O texto de Juli Ponce Solé fala sobre a importância do direito à boa administração
e como este princípio se tem desenvolvido em vários sistemas jurídicos do
mundo, especialmente nos Estados
Unidos, na União Europeia, no Conselho da Europa e na
Organização Mundial do Comércio (OMC).
O autor explica que hoje existe uma tendência global para exigir que a
Administração Pública actue de forma
justa, transparente, fundamentada e respeitadora dos direitos dos cidadãos.
Esse movimento está ligado ao que ele chama de “globalização
judicial”, ou seja, o aumento da influência dos
tribunais nacionais e internacionais no controlo das decisões administrativas.

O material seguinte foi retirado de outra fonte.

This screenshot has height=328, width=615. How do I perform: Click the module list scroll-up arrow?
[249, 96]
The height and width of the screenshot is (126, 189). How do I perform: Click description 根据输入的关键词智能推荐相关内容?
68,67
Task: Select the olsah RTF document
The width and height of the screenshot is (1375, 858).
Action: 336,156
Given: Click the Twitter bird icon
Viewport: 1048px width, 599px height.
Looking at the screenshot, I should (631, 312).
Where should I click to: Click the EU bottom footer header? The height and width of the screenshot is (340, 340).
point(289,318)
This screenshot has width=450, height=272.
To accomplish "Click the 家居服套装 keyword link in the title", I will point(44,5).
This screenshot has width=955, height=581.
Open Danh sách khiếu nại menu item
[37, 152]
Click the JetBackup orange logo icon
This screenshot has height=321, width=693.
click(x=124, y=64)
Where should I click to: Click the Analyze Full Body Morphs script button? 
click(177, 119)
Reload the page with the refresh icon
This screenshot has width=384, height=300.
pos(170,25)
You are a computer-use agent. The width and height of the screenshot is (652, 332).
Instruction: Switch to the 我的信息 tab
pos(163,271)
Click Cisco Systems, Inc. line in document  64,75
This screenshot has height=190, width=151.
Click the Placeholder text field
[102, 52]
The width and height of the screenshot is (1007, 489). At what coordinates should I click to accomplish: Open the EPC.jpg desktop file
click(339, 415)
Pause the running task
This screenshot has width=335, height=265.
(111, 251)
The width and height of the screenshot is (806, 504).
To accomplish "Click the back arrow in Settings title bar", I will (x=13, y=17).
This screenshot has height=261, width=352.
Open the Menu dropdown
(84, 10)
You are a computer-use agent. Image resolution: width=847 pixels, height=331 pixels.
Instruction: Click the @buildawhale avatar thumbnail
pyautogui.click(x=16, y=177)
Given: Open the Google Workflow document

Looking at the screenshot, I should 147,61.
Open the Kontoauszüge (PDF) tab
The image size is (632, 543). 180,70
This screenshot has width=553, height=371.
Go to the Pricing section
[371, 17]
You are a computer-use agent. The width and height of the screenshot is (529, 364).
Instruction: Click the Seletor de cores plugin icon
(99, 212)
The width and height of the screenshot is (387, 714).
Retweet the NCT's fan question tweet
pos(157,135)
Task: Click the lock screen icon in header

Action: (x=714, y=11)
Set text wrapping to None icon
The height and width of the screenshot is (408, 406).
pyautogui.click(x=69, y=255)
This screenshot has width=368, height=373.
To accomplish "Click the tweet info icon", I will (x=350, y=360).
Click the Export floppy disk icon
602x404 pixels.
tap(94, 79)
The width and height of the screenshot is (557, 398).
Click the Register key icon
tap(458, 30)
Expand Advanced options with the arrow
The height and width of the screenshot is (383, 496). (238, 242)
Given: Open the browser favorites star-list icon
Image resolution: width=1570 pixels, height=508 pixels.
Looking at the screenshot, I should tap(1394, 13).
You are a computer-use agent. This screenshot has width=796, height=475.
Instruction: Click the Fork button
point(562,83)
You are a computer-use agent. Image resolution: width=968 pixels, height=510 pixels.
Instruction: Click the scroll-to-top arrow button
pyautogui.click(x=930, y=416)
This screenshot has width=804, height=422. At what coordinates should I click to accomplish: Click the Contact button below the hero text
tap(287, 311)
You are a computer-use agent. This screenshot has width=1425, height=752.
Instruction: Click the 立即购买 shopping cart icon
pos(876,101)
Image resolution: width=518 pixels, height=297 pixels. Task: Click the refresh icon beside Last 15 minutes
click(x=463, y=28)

No entanto, o ordenamento jurídico português, o artigo 266.º,
n.º 2 da Constituição diz que o Direito Administrativo tem uma função subordinada. Isto quer dizer que a
Administração Pública não decide por si própria o que é o interesse público,
mas deve executar as leis e as decisões políticas
tomadas pelos órgãos com legitimidade democrática. A sua missão é pôr em
prática as leis e satisfazer as necessidades colectivas definidas pelo
legislador, sempre respeitando a legalidade e os direitos dos cidadãos.
Assim, podemos dizer que o pensamento de
Ponce Solé complementa, mas também desafia, a visão tradicional do Direito
Administrativo português. Por um lado, ele ajuda a perceber que uma boa
administração não se limita a cumprir a lei, mas também deve fazê-lo com qualidade, justiça e respeito pelos cidadãos.
Por outro lado, é preciso ter cuidado para que essa ideia de boa administração
não faça esquecer que a Administração está sempre subordinada à lei e à vontade política democrática.